走りの「聖地」にマツダの名が(写真は箱根ターンパークを走るアクセラ)
走りの「聖地」にマツダの名が(写真は箱根ターンパークを走るアクセラ)

   これは単なる名称変更にとどまらない。マツダは新型車開発のキーワードに「走る歓び」を掲げており、ネーミングライツの取得は、マツダの「走り」に対する本気度を表しているからだ。

   ネーミングライツの取得は、味の素スタジアム(調布市)、日産スタジアム(横浜市)などが有名だが、日本の有料道路では、大阪のタイヤメーカーである東洋ゴム工業のターンパイクが初めてだった。後継にマツダが選ばれたことで、ターンパイクは2代続けて自動車関連メーカーの名を冠することになった。取得額などは明らかにされていない。

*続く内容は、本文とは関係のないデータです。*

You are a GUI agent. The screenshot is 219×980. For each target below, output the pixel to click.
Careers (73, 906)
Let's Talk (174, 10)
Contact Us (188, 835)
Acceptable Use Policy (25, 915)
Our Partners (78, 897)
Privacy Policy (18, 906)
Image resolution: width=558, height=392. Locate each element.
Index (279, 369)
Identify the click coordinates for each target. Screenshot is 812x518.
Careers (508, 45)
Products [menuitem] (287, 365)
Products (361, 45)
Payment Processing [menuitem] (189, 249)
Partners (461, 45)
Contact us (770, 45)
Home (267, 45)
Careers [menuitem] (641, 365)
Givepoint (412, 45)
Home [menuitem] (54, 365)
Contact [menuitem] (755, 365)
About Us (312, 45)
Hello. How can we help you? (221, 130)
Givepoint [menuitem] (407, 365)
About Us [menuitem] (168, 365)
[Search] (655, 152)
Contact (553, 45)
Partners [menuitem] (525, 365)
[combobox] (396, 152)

   今回のネーミングライツ取得について、マツダは「スカイアクティブ技術によって『走る歓び』と『優れた環境・安全性能』を提供するマツダと、富士山を望む美しい自然環境の中で快適で安全な観光コースを提供する箱根ターンパイクの想いが一致したことで実現した」とコメントしている。今後は新型車の試乗や「魂動デザイン」の展示など、「お客様にマツダを身近に感じてもらえる様々なイベントを行う」という。

   自動車メーカーがターンパイクのネーミングライツを取得するには理由がある。それはターンパイクがモーターファンにとって、走りの「聖地」であり、そこに自社の名を冠することは、メーカーにとって大きなイメージアップにつながると判断しているのだ。

公道テストのコースとしても使用

   箱根ターンパイクは1965年のオープン以降、戦後の高度成長とともに日本のモータリゼーションに大いに貢献してきた。小田原から箱根・大観山(標高約1000メートル)まで一気に駆け上がるコースは日本屈指の中高速コーナーが続き、ダイナミックなドライビングが楽しめる。かつて黎明期の自動車メーカーは、ターンパイクで登坂力や耐久性の試験を行い、ターンパイクをストレスなく走れることが高性能の証だった。

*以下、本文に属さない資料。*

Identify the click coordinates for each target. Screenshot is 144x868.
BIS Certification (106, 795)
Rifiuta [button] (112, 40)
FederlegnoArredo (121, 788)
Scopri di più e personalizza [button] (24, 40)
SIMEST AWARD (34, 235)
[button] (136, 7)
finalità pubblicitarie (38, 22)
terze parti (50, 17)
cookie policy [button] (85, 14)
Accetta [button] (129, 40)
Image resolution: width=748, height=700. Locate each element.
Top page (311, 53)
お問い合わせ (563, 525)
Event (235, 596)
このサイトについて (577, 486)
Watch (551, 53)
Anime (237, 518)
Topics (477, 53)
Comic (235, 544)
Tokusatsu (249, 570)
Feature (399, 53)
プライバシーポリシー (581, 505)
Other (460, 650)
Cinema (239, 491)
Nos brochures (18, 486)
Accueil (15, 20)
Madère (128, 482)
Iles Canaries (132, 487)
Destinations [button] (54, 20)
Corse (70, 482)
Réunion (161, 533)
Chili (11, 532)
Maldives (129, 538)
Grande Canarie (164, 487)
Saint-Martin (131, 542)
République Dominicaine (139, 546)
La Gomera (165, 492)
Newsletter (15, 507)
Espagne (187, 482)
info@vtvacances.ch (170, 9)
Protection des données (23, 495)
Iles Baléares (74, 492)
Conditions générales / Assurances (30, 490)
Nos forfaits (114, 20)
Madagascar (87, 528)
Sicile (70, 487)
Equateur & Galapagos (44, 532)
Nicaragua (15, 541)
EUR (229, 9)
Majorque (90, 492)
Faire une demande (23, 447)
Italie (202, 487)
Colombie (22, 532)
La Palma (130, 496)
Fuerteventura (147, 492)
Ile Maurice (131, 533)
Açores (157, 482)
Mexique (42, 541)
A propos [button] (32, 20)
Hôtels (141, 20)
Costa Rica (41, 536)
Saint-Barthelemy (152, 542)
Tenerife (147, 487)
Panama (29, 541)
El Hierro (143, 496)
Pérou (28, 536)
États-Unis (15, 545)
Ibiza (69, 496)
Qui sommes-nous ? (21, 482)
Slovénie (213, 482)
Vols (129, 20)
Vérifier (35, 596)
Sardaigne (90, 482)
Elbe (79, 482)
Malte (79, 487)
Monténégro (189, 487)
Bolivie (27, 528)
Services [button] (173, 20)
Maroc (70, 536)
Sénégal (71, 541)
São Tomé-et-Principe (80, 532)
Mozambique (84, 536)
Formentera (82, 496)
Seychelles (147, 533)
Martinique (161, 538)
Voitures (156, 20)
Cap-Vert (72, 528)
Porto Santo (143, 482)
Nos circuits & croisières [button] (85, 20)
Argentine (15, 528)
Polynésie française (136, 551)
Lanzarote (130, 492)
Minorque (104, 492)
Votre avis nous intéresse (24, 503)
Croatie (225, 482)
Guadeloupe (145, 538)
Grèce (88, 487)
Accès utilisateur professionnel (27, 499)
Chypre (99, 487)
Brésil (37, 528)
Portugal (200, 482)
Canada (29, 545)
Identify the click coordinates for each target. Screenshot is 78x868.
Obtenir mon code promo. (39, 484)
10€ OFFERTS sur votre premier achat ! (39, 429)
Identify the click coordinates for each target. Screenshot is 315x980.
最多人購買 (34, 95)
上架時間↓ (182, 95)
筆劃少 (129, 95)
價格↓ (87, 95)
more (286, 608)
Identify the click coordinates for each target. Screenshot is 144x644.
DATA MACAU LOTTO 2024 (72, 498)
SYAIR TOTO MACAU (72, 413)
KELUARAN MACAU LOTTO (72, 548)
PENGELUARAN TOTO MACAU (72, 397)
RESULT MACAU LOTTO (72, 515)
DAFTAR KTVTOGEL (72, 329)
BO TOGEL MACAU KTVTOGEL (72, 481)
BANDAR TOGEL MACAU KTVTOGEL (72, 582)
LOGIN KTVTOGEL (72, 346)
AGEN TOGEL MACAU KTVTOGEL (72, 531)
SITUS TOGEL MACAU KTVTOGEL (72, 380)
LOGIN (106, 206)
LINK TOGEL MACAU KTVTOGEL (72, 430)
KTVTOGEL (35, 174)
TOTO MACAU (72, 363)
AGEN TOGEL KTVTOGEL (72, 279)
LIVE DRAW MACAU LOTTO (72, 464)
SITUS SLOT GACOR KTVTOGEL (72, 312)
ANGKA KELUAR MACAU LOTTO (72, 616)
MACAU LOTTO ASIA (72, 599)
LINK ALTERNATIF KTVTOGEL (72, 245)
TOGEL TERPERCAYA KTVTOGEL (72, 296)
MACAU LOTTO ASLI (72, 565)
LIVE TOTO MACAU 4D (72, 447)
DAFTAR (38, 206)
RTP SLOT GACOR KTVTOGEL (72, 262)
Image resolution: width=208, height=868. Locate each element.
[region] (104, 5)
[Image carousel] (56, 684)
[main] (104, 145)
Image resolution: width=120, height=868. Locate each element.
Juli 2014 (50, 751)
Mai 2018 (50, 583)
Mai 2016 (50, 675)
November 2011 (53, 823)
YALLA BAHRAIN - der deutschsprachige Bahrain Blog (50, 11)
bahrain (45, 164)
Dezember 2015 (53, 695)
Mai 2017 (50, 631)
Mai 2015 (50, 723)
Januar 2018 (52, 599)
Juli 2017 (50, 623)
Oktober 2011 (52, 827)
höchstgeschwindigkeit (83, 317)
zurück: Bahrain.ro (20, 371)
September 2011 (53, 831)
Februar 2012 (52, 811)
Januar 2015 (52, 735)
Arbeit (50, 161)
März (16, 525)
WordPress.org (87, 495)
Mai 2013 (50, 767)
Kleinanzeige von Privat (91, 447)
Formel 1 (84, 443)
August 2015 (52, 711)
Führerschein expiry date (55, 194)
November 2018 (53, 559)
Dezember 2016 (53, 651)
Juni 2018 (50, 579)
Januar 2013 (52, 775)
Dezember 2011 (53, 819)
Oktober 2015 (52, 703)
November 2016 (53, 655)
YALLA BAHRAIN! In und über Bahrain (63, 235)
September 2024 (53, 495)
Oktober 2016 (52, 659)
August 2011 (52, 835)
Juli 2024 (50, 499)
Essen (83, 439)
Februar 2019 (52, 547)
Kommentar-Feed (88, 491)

   このため今も自動車メーカーが公道テストのコースとして使用するほか、「カーグラフィック」はじめ自動車雑誌やテレビ番組の撮影にも頻繁に登場する。試乗レポートなどで、「撮影協力 箱根ターンパイク」などのクレジットを見たことがある人は多いだろう。

   今回のマツダのネーミングライツ取得は、マツダの今後の新車開発を占う点で重要な意味をもつ。かつてマツダの走りの象徴だったロータリーエンジンが消えた今、マツダの中でターンパイクを走るのにふさわしいスポーツカーはロードスターしかない。マツダは次期ロードスターにもスカイアクティブ技術を搭載し、走りと燃費性能を両立させる方針だ。これから登場する新型ロードスター、新型デミオなどは、ターンパイクを意識したスポーティーなクルマとなるのは間違いない。